_TASK DESCRIPTION_.
The answer should consist of the full listing below, repeated exactly and free of pictures.

_DATA SUPPLIED_.
>>

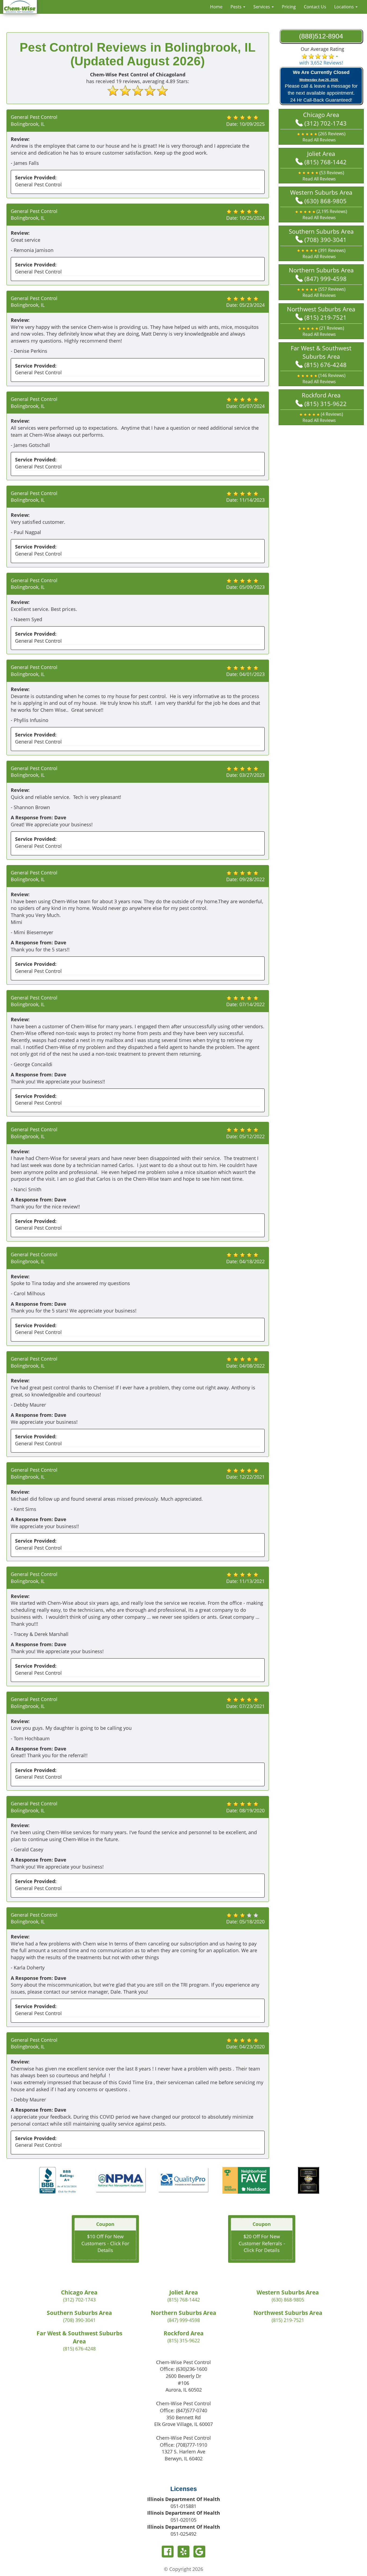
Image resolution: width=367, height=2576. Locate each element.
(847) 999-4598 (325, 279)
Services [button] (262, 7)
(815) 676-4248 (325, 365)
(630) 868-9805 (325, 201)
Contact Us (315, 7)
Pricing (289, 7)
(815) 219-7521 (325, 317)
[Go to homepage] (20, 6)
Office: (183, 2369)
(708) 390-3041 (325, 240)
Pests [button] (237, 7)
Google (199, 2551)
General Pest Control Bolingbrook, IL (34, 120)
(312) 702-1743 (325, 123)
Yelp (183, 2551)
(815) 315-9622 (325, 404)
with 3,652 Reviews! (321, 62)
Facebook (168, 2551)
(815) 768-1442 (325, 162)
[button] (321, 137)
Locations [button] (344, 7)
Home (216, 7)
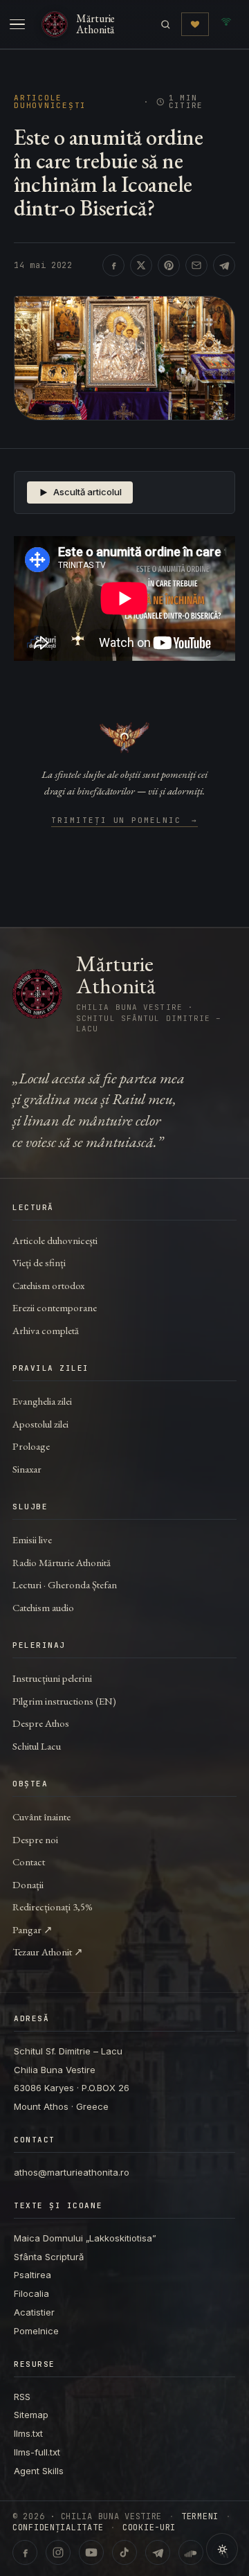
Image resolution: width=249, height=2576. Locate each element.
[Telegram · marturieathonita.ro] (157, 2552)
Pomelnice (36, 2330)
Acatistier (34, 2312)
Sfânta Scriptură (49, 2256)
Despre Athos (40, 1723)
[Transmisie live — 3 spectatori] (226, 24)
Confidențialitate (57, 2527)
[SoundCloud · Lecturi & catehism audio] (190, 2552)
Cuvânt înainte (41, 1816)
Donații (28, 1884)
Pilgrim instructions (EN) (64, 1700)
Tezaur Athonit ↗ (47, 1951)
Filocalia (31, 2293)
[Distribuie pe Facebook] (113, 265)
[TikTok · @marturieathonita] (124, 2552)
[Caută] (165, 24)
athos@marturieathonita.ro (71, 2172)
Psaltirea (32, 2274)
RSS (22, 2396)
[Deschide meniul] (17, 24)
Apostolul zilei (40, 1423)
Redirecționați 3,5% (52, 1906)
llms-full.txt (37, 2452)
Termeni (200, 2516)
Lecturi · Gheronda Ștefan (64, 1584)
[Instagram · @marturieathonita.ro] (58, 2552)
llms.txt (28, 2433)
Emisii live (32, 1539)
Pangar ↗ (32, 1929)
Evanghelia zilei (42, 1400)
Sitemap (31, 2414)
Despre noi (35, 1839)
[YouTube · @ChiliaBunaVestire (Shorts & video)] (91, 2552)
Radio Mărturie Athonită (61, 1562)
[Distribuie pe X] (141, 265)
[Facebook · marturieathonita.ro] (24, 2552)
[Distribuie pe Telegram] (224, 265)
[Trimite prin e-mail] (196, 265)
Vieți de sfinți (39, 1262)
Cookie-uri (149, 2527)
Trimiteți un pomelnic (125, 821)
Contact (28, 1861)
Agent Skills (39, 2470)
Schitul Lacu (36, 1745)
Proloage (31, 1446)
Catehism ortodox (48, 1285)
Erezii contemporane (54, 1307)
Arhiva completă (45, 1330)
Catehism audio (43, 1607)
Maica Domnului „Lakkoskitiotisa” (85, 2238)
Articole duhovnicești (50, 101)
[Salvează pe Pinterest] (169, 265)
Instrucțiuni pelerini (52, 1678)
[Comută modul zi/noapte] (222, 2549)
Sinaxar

<<

_WORKED SOLUTION_.
Image resolution: width=367, height=2576. Locate each element.
(847) 999-4598 (325, 279)
Services [button] (262, 7)
(815) 676-4248 (325, 365)
(630) 868-9805 (325, 201)
Contact Us (315, 7)
Pricing (289, 7)
(815) 219-7521 (325, 317)
[Go to homepage] (20, 6)
Office: (183, 2369)
(708) 390-3041 (325, 240)
Pests [button] (237, 7)
Google (199, 2551)
General Pest Control Bolingbrook, IL (34, 120)
(312) 702-1743 (325, 123)
Yelp (183, 2551)
(815) 315-9622 (325, 404)
with 3,652 Reviews! (321, 62)
Facebook (168, 2551)
(815) 768-1442 (325, 162)
[button] (321, 137)
Locations [button] (344, 7)
Home (216, 7)
Image resolution: width=249, height=2576. Locate each element.
[Telegram · marturieathonita.ro] (157, 2552)
Pomelnice (36, 2330)
Acatistier (34, 2312)
Sfânta Scriptură (49, 2256)
Despre Athos (40, 1723)
[Transmisie live — 3 spectatori] (226, 24)
Confidențialitate (57, 2527)
[SoundCloud · Lecturi & catehism audio] (190, 2552)
Cuvânt înainte (41, 1816)
Donații (28, 1884)
Pilgrim instructions (EN) (64, 1700)
Tezaur Athonit ↗ (47, 1951)
Filocalia (31, 2293)
[Distribuie pe Facebook] (113, 265)
[TikTok · @marturieathonita] (124, 2552)
[Caută] (165, 24)
athos@marturieathonita.ro (71, 2172)
Psaltirea (32, 2274)
RSS (22, 2396)
[Deschide meniul] (17, 24)
Apostolul zilei (40, 1423)
Redirecționați 3,5% (52, 1906)
llms-full.txt (37, 2452)
Termeni (200, 2516)
Lecturi · Gheronda Ștefan (64, 1584)
[Instagram · @marturieathonita.ro] (58, 2552)
llms.txt (28, 2433)
Emisii live (32, 1539)
Pangar ↗ (32, 1929)
Evanghelia zilei (42, 1400)
Sitemap (31, 2414)
Despre noi (35, 1839)
[YouTube · @ChiliaBunaVestire (Shorts & video)] (91, 2552)
Radio Mărturie Athonită (61, 1562)
[Distribuie pe X] (141, 265)
[Facebook · marturieathonita.ro] (24, 2552)
[Distribuie pe Telegram] (224, 265)
[Trimite prin e-mail] (196, 265)
Vieți de sfinți (39, 1262)
Cookie-uri (149, 2527)
Trimiteți un pomelnic (125, 821)
Contact (28, 1861)
Agent Skills (39, 2470)
Schitul Lacu (36, 1745)
Proloage (31, 1446)
Catehism ortodox (48, 1285)
Erezii contemporane (54, 1307)
Arhiva completă (45, 1330)
Catehism audio (43, 1607)
Maica Domnului „Lakkoskitiotisa” (85, 2238)
Articole duhovnicești (50, 101)
[Salvează pe Pinterest] (169, 265)
Instrucțiuni pelerini (52, 1678)
[Comută modul zi/noapte] (222, 2549)
Sinaxar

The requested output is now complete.